Páginas AFICIONADOS TAURINOS SIN ANIMO DE LUCRO
DE TOROS EN LIBERTAD PEPE MANZANARES
Como si el
experimento de los vasos comunicantes hubiera podido aplicarse a las
dinastías toreras de los Ponce y de los Manzanares, con apenas cinco
días de diferencia tras la muerte de Leandro Martínez, abuelo del
maestro valenciano, anteayer martes 4 de septiembre murió en su casa de
Alicante, ciudad donde también nació, el padre y el abuelo de grandes
toreros de la casa, respectivamente José María padre y José María hijo
con el apéndice del otro nieto torero, Manolito, el jovencísimo
rejoneador. Tan cercana coincidencia no solo se produjo por el
fallecimiento de ambos abuelos del toreo, también coinciden en fraternal
y mutua amistad, en concepto del toreo y hasta en estilos aunque cada
cual con su particular acento.
Justamente: El pasado 24 de junio y en
la corrida que en Alicante se celebró para conmemorar el X aniversario
de la alternativa de Jose Mari hijo, el padrino, Enrique Ponce, brindó
la muerte de su primer toro a toda la familia Manzanares, allí
presentes. El abuelo, Pepe, y sus dos hijos toreros.

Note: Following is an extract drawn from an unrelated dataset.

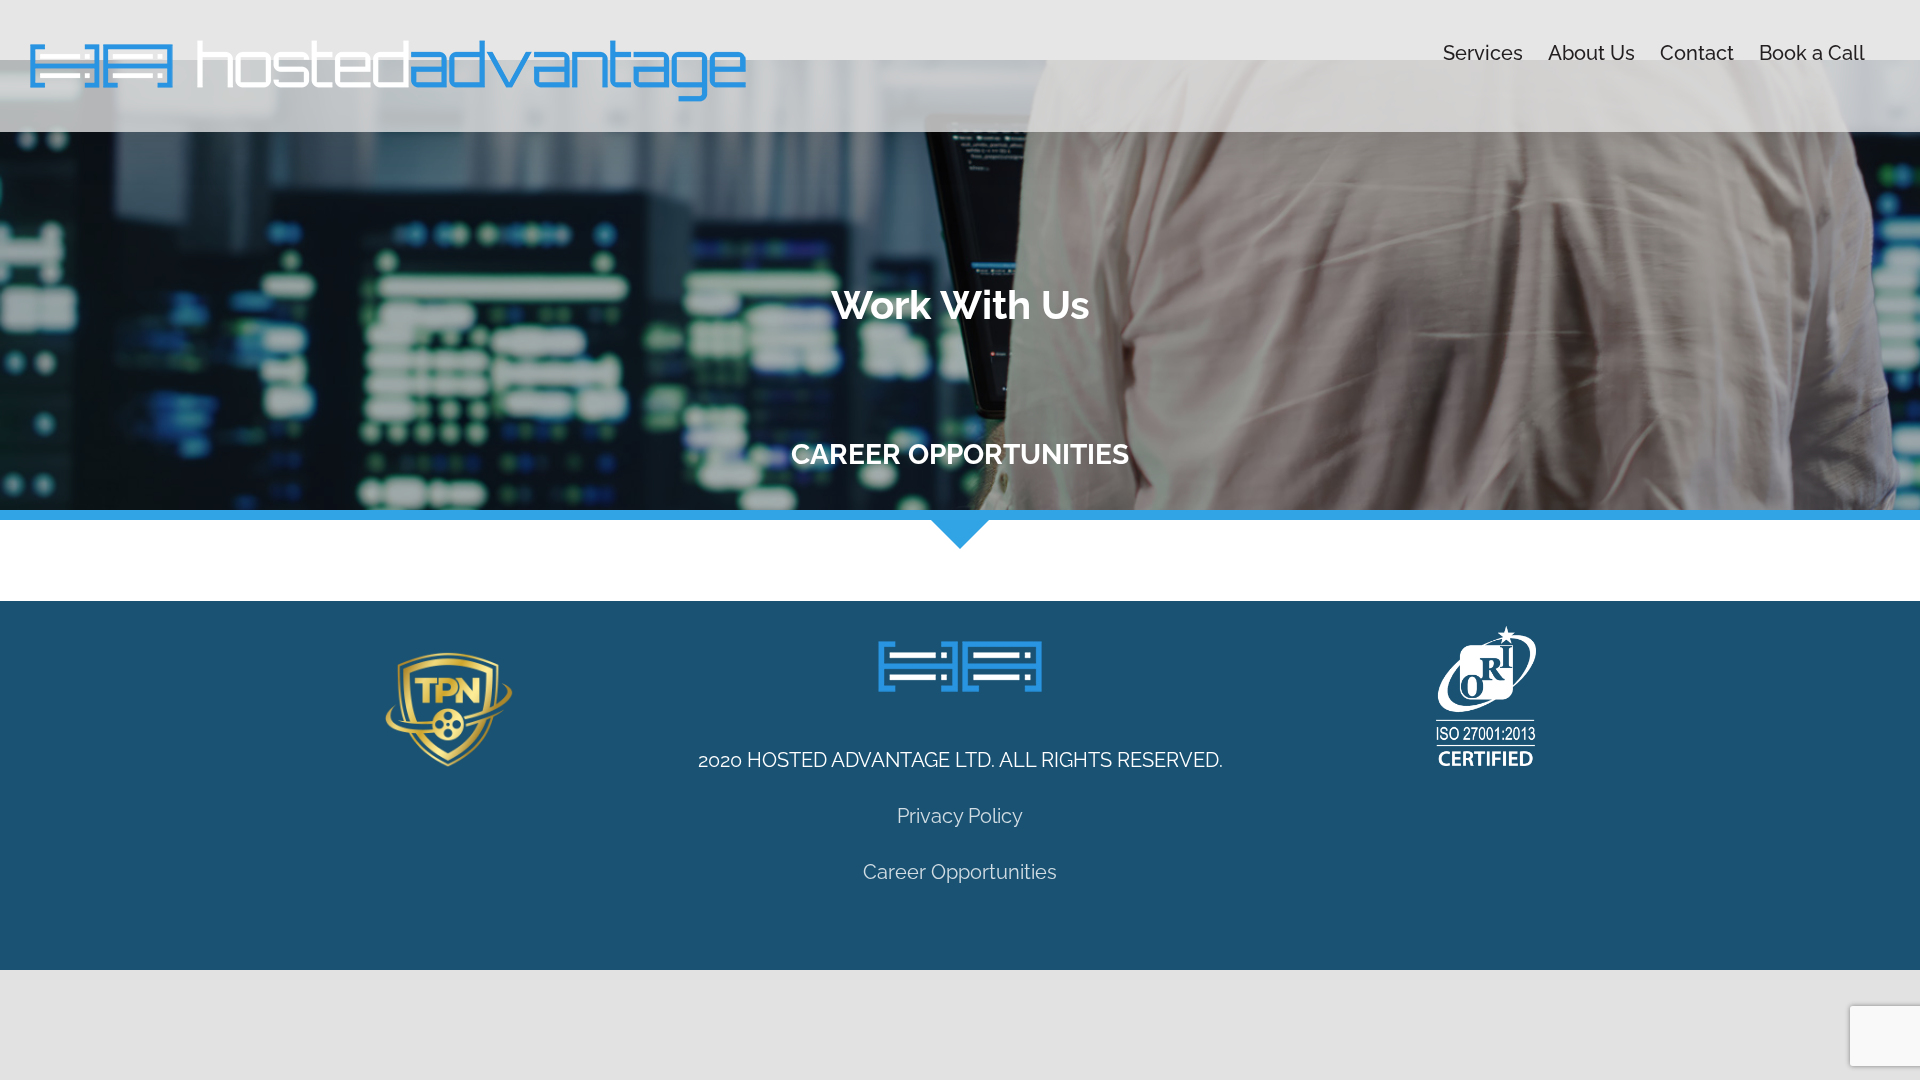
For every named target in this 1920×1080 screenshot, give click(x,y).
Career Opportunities (960, 872)
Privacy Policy (960, 816)
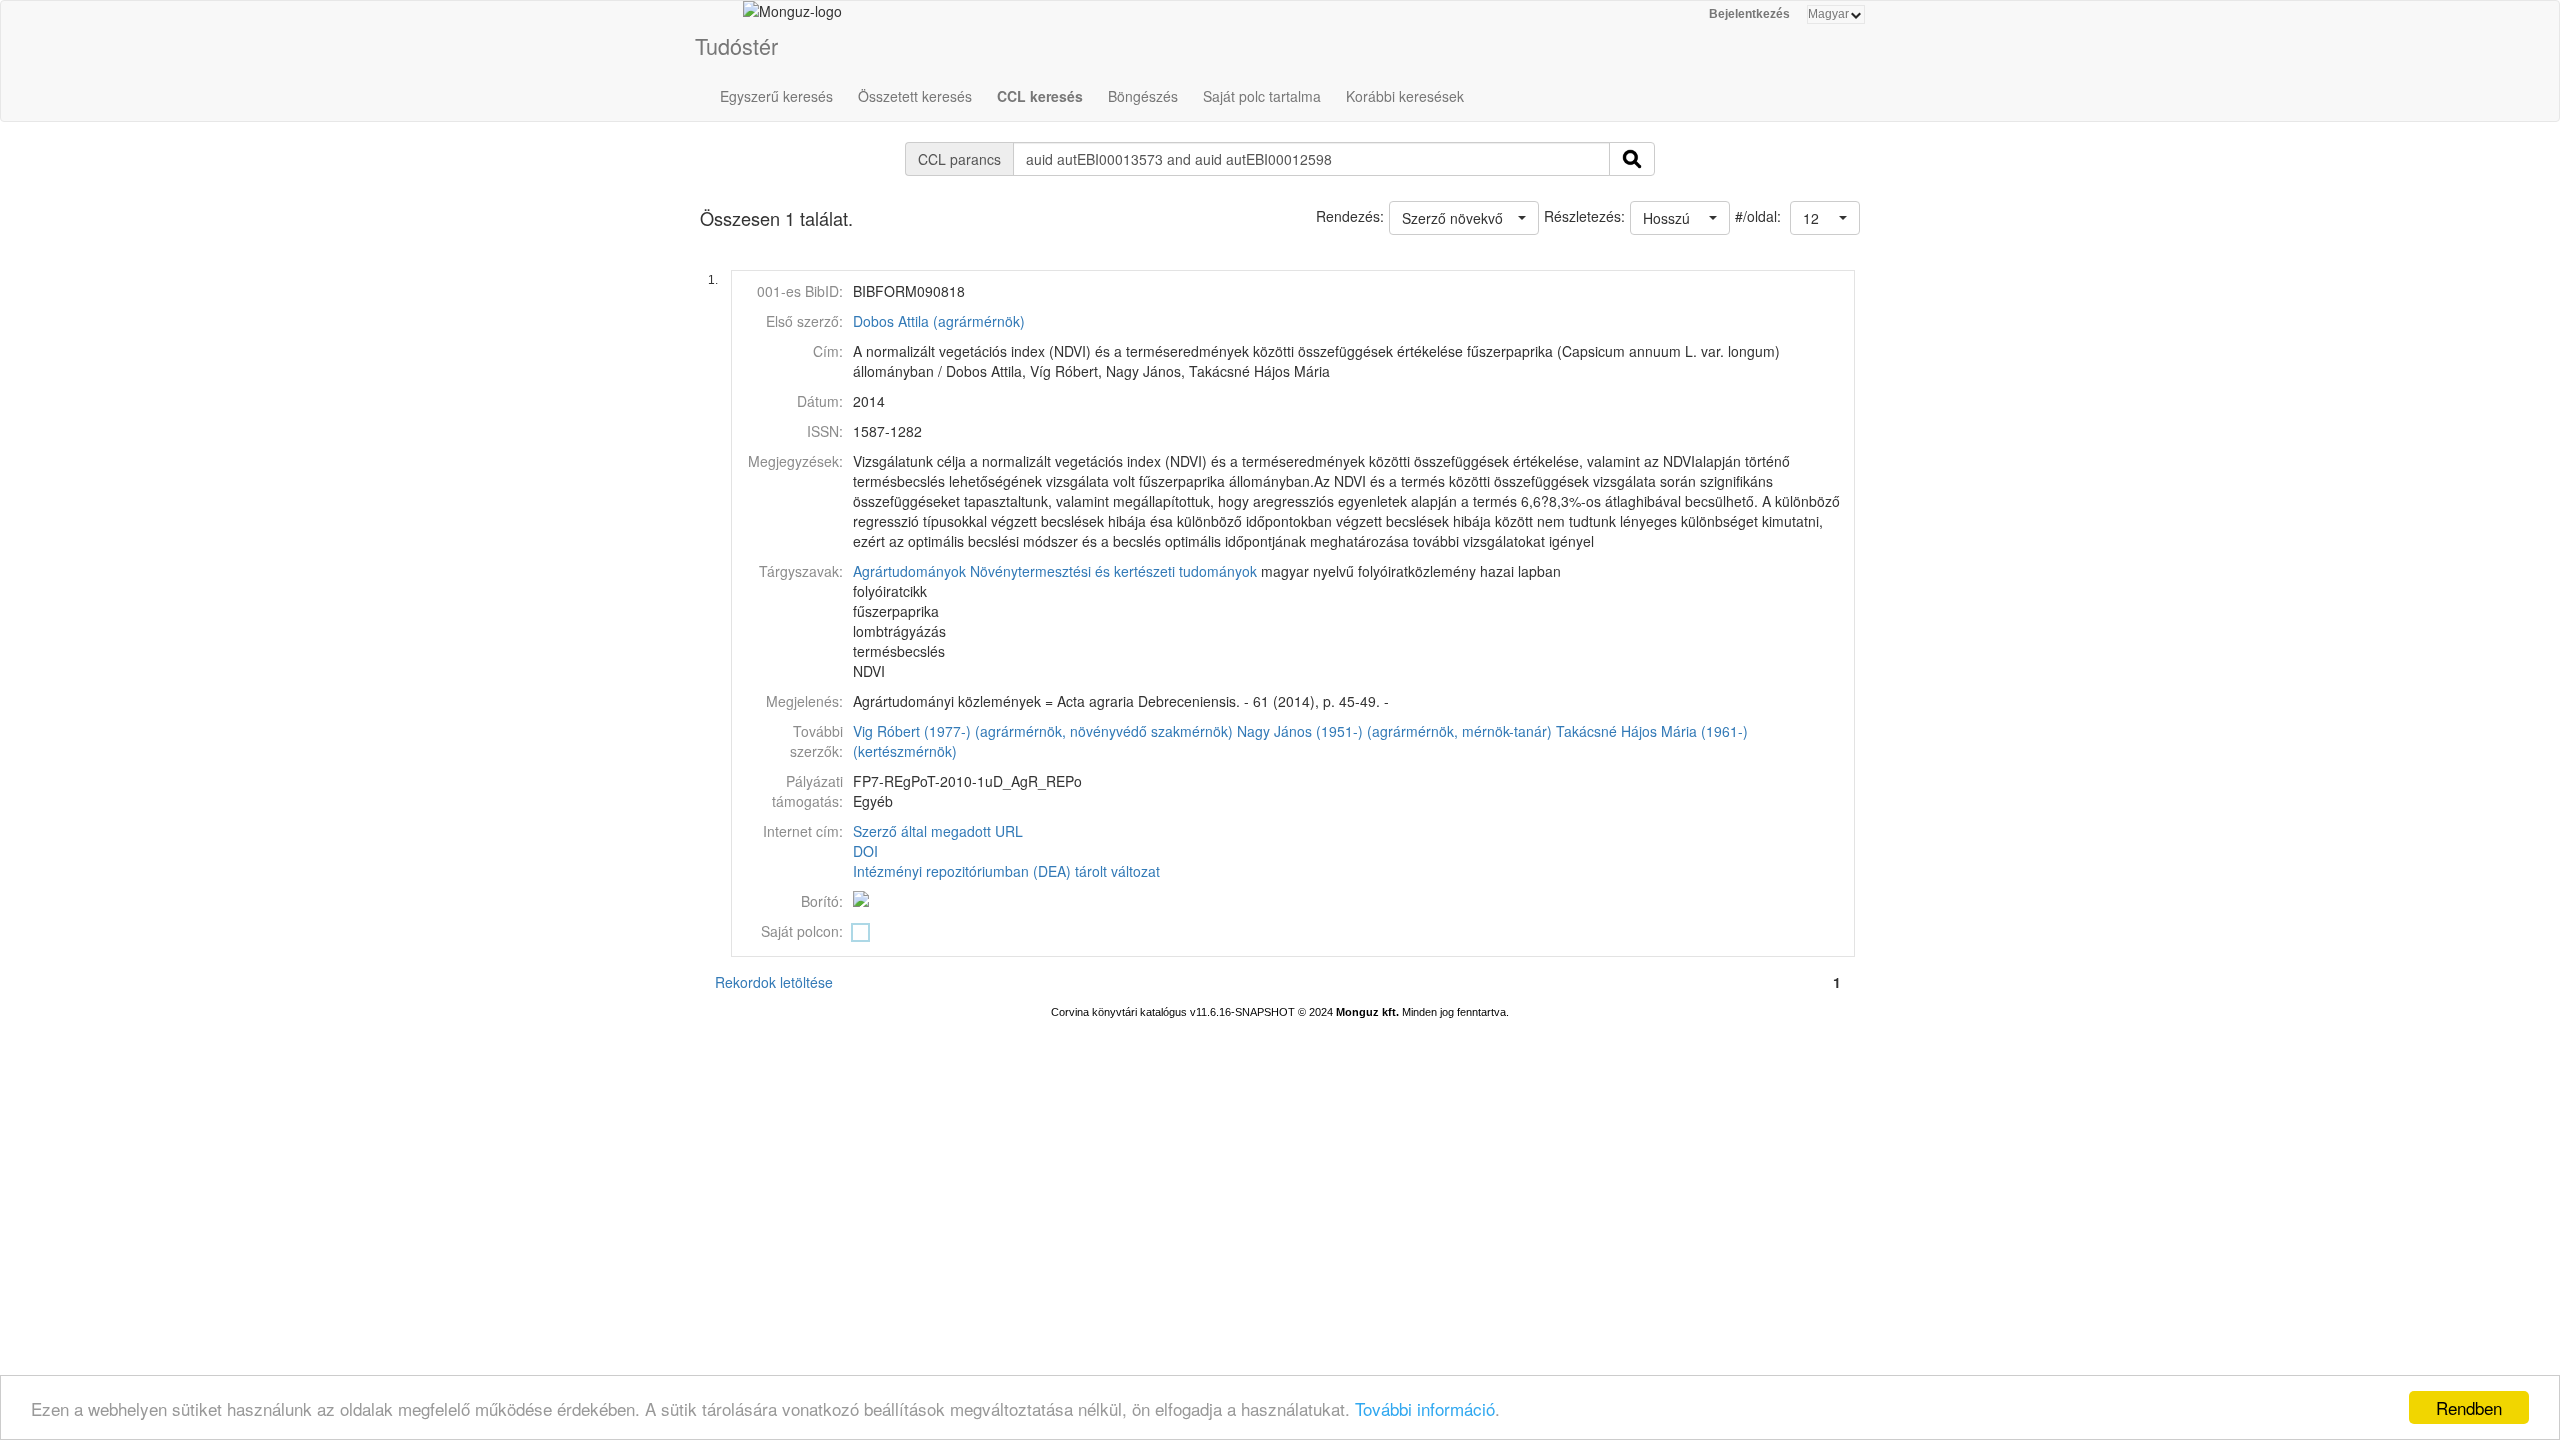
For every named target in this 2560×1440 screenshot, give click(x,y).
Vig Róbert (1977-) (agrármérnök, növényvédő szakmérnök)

Todavía estoy
viendo como a los Manzanares les saltaban las lágrimas en los ojos
mientras escuchaban las emocionantes palabras que les dedicó Enrique.
Especialmente las del abuelo que, además, fue obligado a saludar
respondiendo a una clamorosa ovación con todo el público puesto en pie.
Pepe se adelantó del grupo hasta casi los medios, pienso que más
orgulloso de haber sido el creador de dos de los grandes artistas del
toreo, que de lo que él mismo había sido en su corta vida profesional.
Y es que, como Leandro, el abuelo de
Ponce, también Pepe Manzanares perteneció a esa especial clase de
maestros educadores de sus descendientes partiendo de sus fracasos, no
de sus éxitos. El toreo está casi lleno de padres, abuelos, tíos en sus
días frustrados matadores a los que Dios les tuvo guardado el
privilegiado regalo de verse realizados en sus hijos o nietos.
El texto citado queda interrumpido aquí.